Hormone replacement therapy and other medications may treat sleep disturbance in those experiencing HF-induced awakenings.11,12 However, these may not be viable or preferable for many women due to side effects, increased health risks, or attitudes towards medication.13–18 Psychological treatments for insomnia – including cognitive-behavioural and mindfulness-based therapies – are effective in postmenopausal women19–21, but access to these treatments is limited by a dearth of trained providers and limited availability in gynaecological or primary care settings where women seek care for their symptoms.

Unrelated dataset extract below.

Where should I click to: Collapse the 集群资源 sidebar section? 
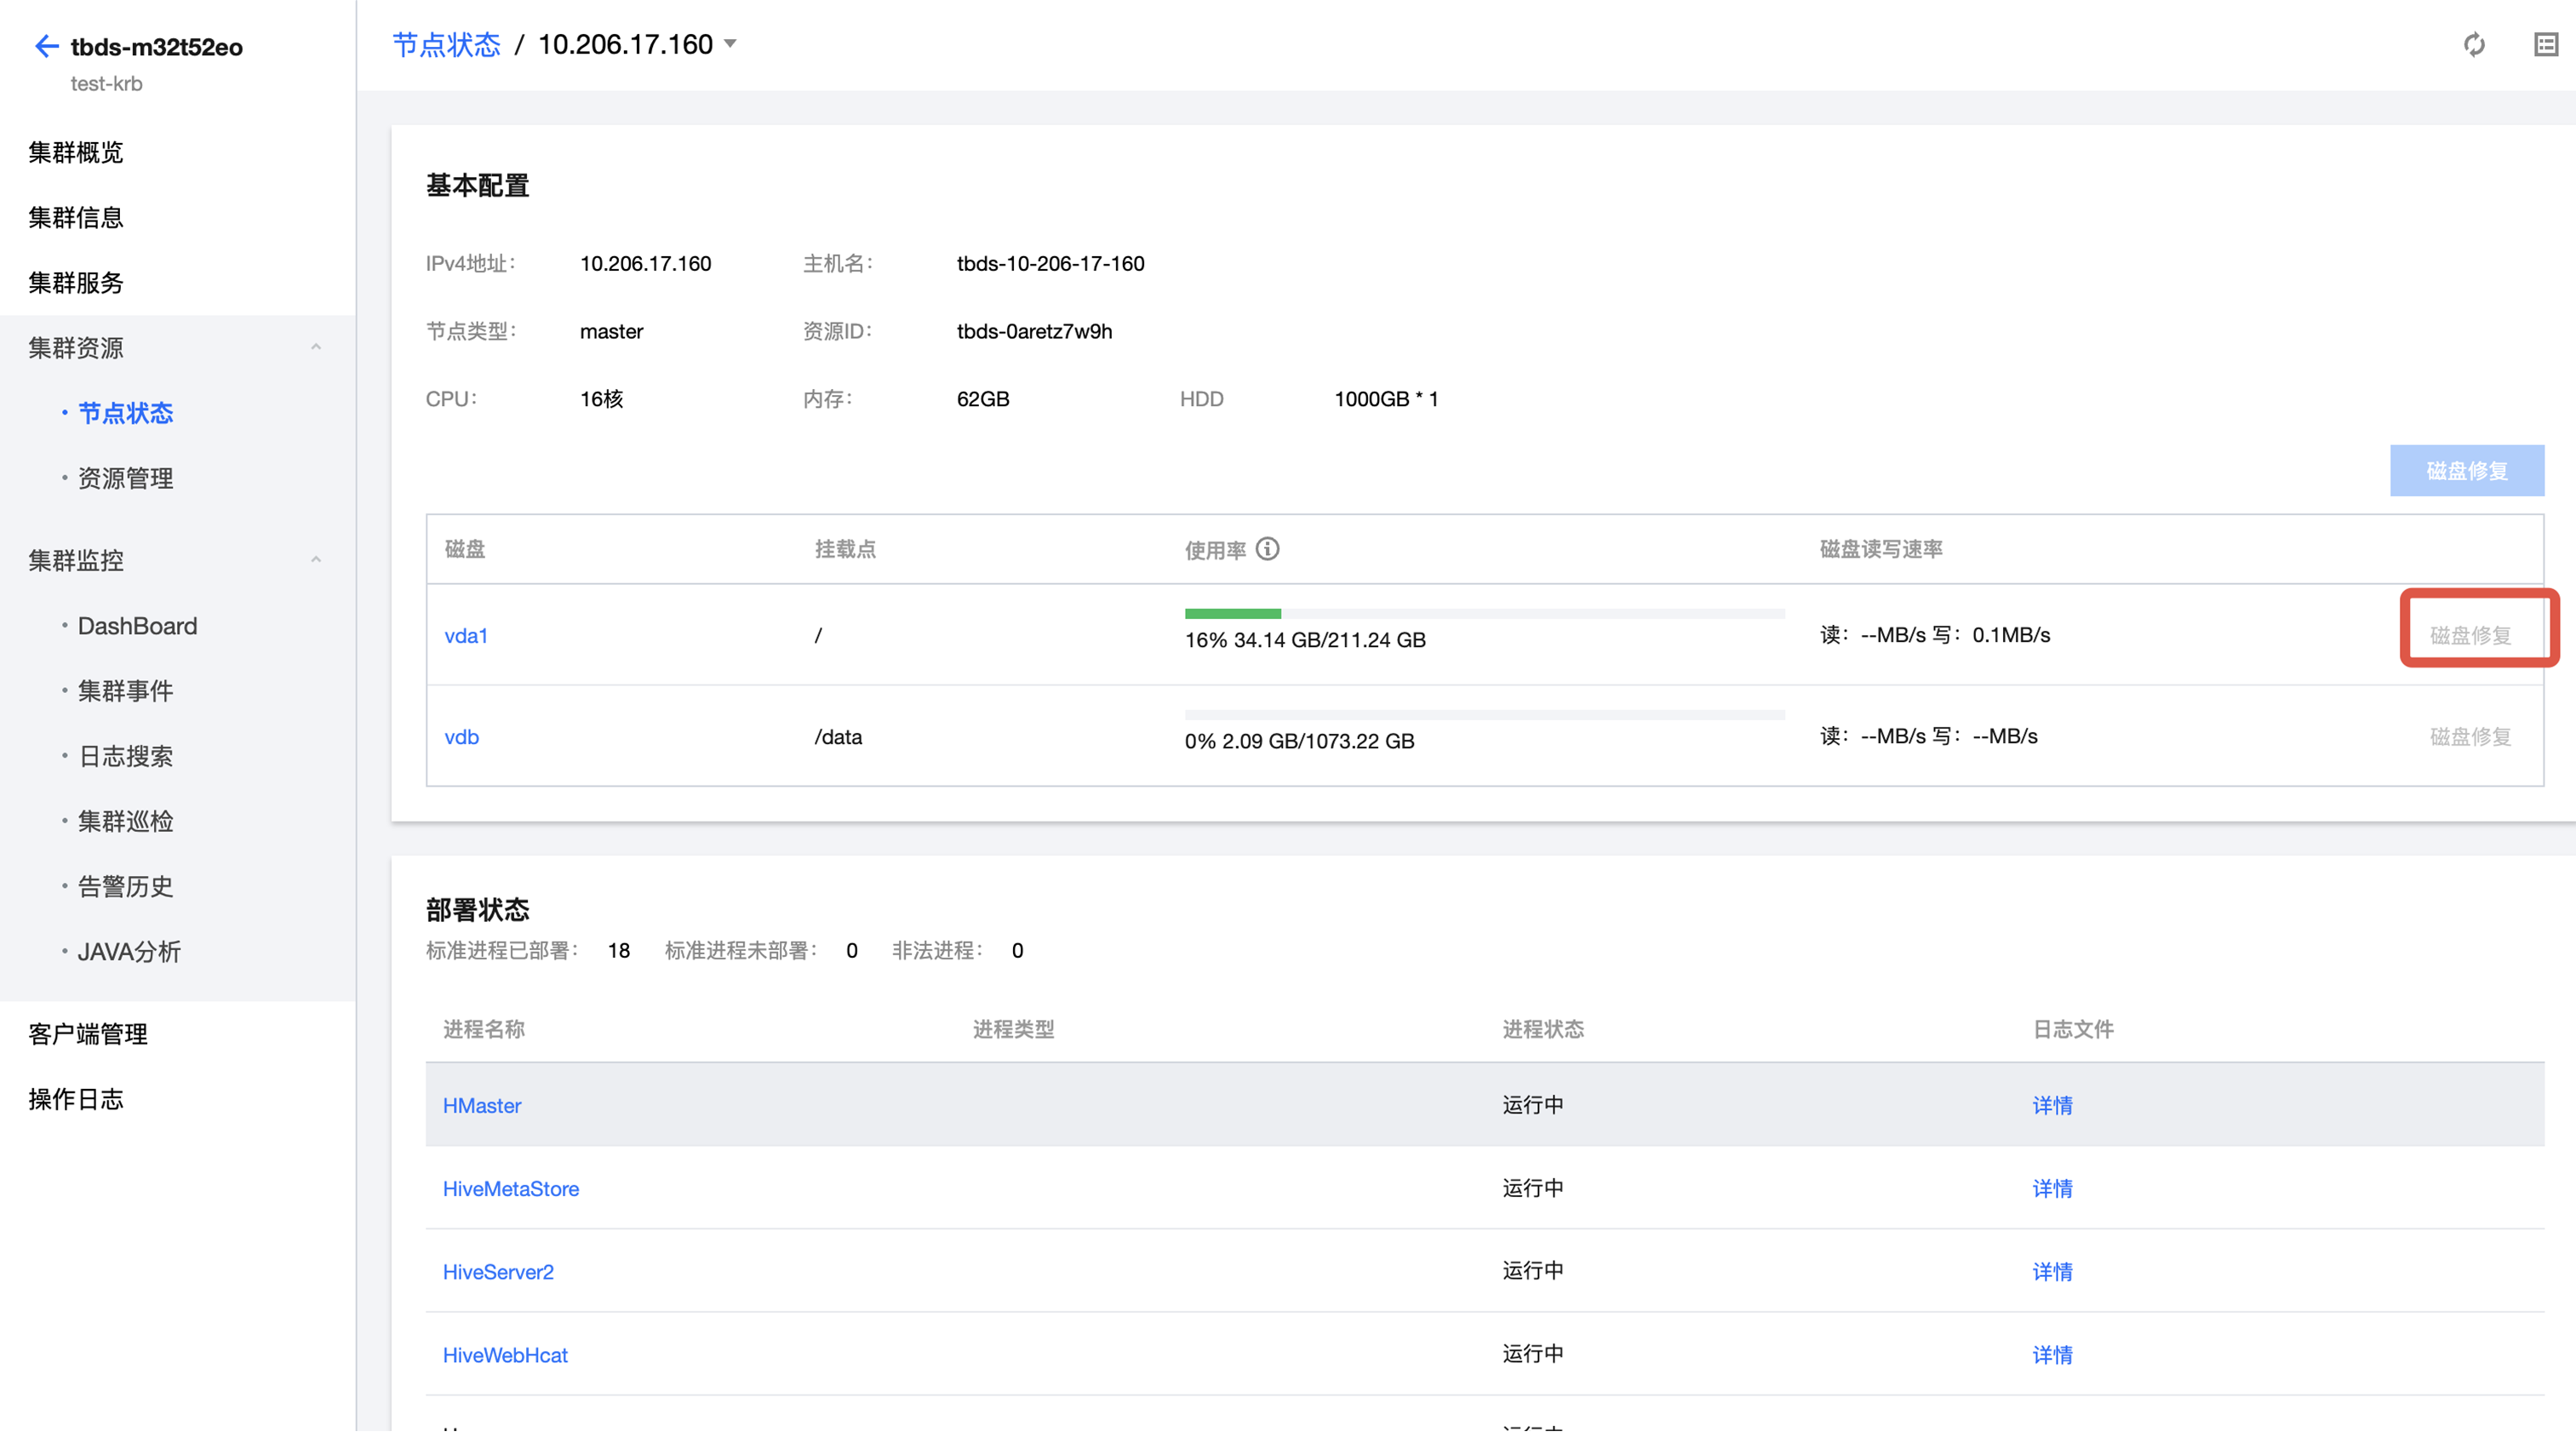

Psychological treatments for menopausal symptoms, including cognitive-behavioural therapy (CBT), clinical hypnosis (CH) and mindfulness-based stress reduction (MBSR), have the benefit of targeting the myriad problems associated with menopause, including HFNS, mood/anxiety changes, urogenital symptoms and sleep disturbance across the spectrum of clinical severity.22–25 Using divergent methods, CBT and MBSR address reactions towards menopausal symptoms that increase distress and worsen the symptoms themselves; increase awareness of internal experiences; and promote acceptance.23,26–29 CH involves inducing deep relaxation and the use of focused attention, mental imagery and personalized suggestions to reduce core body temperature and increase perceived control. 25 These treatments have a positive effect on vasomotor symptoms and depression.25,30–32 Thus, for women struggling with impairing menopausal symptoms that include but may not be limited to sleep disturbance, these multifactorial treatments are important in facilitating access to treatment outside of speciality sleep clinics. The objective of this review is to evaluate whether CBT, CH and mindfulness-based therapies for menopausal symptoms improve sleep disturbance in women with HFNS.
Method
This systematic review was conducted in accordance with the Preferred Reporting Items for Systematic Reviews and Meta-Analyses (PRISMA) guidelines.
Study selection
Included studies (1) were original research examining an intervention including CBT, CH, or mindfulness-based therapy for menopausal/vasomotor symptoms; (2) evaluated an active psychological intervention against a comparison group; (3) included an assessment of HFNS as the primary outcome; (4) included an assessment of sleep (e.g. insomnia symptoms, sleep disturbance and sleep quality) as a secondary outcome; (5) included peri- or postmenopausal women (natural or treatment-induced); and (6) were published in English. We reviewed whether psychological treatments for menopausal symptoms impact sleep among women seeking care for HFNS. Thus, we excluded studies in which the exclusive treatment focus was sleep (e.g. CBT-I) but included multi-component treatments for menopausal symptoms that included a sleep-focused component. These objectives differ on two important points: the treatment focus (menopausal symptoms vs. a sleep disorder), and the population of study (treatment seeking for menopausal symptoms vs. a sleep disorder). For a review of sleep treatments during the menopausal transition, see 21,33,34.
Literature search
Articles were obtained from PubMed using the following MeSH terms: ‘menopause’ AND ‘cognitive-behavioural therapy’ OR ‘hypnosis’ OR ‘mindfulness’ from inception until May 2023. Reference lists of full-texts and review papers were also reviewed. The search was conducted by the first author. The search returned 123 records from PubMed and 10 records from reference lists. All records were screened by title, which led to the exclusion of 59 records not meeting our inclusion criteria. The remaining 74 records were screened by abstract, leading to the exclusion of another 55 records. Fourteen full-texts were assessed for eligibility, leading to the inclusion of 12 full-texts for review (see Figure 1). PRISMA flow diagram of study selection.
Data extraction
We collected the following data: first author; year of publication; study location; intervention and control treatments; sample size (per group); description of intervention (n of sessions, frequency and length); assessment timepoints; primary outcome measure and group × time result or between-group difference; and sleep outcome measure and group × time result or between-group difference (when unavailable, separate within-group results are reported).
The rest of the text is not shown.